Baltazar Montanaro : violon baryton
Zabou Guérin : accordéon 
Bayan

La complicité entre Zabou Guérin et Baltazar Montanaro est évidente. Elle permet un dialogue instinctif qui explore la matière sonore aux confins des musiques classiques, expérimentales, jazz, traditionnelles, bluegrass et tzigane, dans un seul et même souffle : comme un plan séquence qui traverserait toute l’histoire du cinéma en une heure. L’accordéon Bayan, imposant et sensible, surprend par sa finesse tandis que le violon baryton s’amuse tout en habileté et variations. Ensemble, ils creusent la texture du son avec une liberté et une écoute rares. On est traversé·e par une énergie brute, une sensualité et une sincérité qui redonnent toute sa place au présent.
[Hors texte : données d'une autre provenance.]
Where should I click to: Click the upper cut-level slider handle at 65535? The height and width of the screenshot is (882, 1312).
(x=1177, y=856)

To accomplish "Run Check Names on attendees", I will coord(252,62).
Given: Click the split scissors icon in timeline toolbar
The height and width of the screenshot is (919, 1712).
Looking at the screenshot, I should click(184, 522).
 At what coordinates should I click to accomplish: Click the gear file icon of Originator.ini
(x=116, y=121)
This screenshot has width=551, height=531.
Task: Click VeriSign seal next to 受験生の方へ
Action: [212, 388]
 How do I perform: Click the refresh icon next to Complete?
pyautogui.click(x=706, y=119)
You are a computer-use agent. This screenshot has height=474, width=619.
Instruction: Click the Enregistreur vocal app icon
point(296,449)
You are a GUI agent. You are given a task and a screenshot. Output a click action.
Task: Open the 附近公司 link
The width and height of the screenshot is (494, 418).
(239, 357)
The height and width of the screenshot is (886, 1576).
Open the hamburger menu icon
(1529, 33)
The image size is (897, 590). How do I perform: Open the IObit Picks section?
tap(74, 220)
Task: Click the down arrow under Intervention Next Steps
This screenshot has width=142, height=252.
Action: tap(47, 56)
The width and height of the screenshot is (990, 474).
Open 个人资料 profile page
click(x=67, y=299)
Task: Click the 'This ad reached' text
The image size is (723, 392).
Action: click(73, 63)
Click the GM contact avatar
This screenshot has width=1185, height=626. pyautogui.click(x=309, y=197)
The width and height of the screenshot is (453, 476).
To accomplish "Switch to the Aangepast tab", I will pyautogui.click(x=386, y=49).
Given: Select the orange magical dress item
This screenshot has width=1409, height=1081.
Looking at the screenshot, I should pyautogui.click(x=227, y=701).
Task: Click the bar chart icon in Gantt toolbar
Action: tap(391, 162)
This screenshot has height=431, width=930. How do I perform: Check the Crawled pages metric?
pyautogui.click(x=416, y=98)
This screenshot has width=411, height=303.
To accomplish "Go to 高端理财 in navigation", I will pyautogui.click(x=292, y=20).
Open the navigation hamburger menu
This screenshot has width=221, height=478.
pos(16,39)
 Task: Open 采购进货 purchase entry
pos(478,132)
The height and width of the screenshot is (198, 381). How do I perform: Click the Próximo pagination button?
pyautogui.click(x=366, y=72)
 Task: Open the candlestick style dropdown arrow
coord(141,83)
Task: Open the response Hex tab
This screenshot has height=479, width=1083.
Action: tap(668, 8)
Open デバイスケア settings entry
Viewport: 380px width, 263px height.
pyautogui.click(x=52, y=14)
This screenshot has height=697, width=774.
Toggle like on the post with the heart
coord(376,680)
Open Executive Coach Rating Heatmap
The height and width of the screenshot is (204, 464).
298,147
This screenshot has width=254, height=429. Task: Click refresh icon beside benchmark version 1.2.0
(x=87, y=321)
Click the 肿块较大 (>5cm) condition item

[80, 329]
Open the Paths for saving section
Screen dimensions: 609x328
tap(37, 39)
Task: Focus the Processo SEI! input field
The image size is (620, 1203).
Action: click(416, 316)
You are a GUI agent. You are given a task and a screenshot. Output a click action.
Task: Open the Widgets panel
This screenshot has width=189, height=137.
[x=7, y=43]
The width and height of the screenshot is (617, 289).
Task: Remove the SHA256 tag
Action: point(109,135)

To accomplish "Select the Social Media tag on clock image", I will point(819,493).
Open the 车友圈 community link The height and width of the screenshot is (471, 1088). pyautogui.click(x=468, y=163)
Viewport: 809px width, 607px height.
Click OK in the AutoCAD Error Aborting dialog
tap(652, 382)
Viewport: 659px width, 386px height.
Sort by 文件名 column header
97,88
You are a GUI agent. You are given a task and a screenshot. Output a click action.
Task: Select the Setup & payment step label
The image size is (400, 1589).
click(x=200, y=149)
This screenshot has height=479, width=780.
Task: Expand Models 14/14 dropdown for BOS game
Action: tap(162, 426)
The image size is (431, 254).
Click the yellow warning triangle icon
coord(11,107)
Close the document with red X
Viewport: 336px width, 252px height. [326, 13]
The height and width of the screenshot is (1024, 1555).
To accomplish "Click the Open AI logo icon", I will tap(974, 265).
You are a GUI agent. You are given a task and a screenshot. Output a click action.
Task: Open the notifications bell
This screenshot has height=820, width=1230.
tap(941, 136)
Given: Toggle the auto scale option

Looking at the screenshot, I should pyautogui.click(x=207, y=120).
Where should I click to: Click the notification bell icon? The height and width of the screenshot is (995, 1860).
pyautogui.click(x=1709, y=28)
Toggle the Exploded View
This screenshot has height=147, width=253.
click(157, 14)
La Traversée s’envisage comme une expérience d’écoute immersive et acoustique. Le public est invité à s’asseoir, voire s’allonger, idéalement dans une scénographie circulaire, avec les musicien·nes au centre. La proposition s’adapte aussi à d’autres configurations, tout en conservant cette proximité.

ÉCOUTER L'ALBUM

©Pascal Seher

Né en 1983 dans le Var (83), il débute le violon à l’âge de 9 ans. Baltazar est un joueur de violon mais aussi un chercheur. Il cherche le souffle et le mouvement dans des sons originaux, se servant de la technique comme outil de recherche sonore et exagérant ses bases classiques pour leur donner une âme propre et nouvelle.
Son répertoire et son jeu s’inspirent de ses origines hongroises par des bribes de mélodies traditionnelles et de techniques propres à l’Europe Centrale. La multiplicité de ses collaborations lui ont permis de développer une esthétique qui intégré chaque fois d’autres styles musicaux. L’originalité de son jeu et sa préoccupation pour le public lui permettent de mêler divers courants musicaux et d’entraîner son auditoire dans son exploration, en utilisant la puissance de la matière sonore pour enclencher le mouvement des corps.

©Pascal Seher

©Pascal Seher

Quasiment né·e avec un accordéon dans les bras, Zabou passe son enfance dans le restaurant de ses parents où régulièrement les soirées finissent festives avec toutes sortes d’artistes ou simplement sa mère faisant chanter la clientèle. D’abord rejetant cet instrument, iel va découvrir le Bayan, cet accordéon au timbre feutré, à la main gauche mélodique pouvant jouer aussi bien du baroque, des réductions d’orchestre, des musiques traditionnelles ainsi que des musiques plus modernes. C’est le coup de foudre, impossible pour iel de choisir un style, que ce soit en soliste ou en groupe, Zabou joue ce qu’il lui plait, à sa façon, reprenant parfois des oeuvres écrites pour Bayan sans y toucher, d’autres fois transformant des airs qui l’inspire ou encore composant pour différents projets. Ce qui l’intéresse le plus : la rencontre. Mêler les timbres, les styles, les différents univers musicaux mais aussi les disciplines, toujours à la découverte de nouveaux horizons.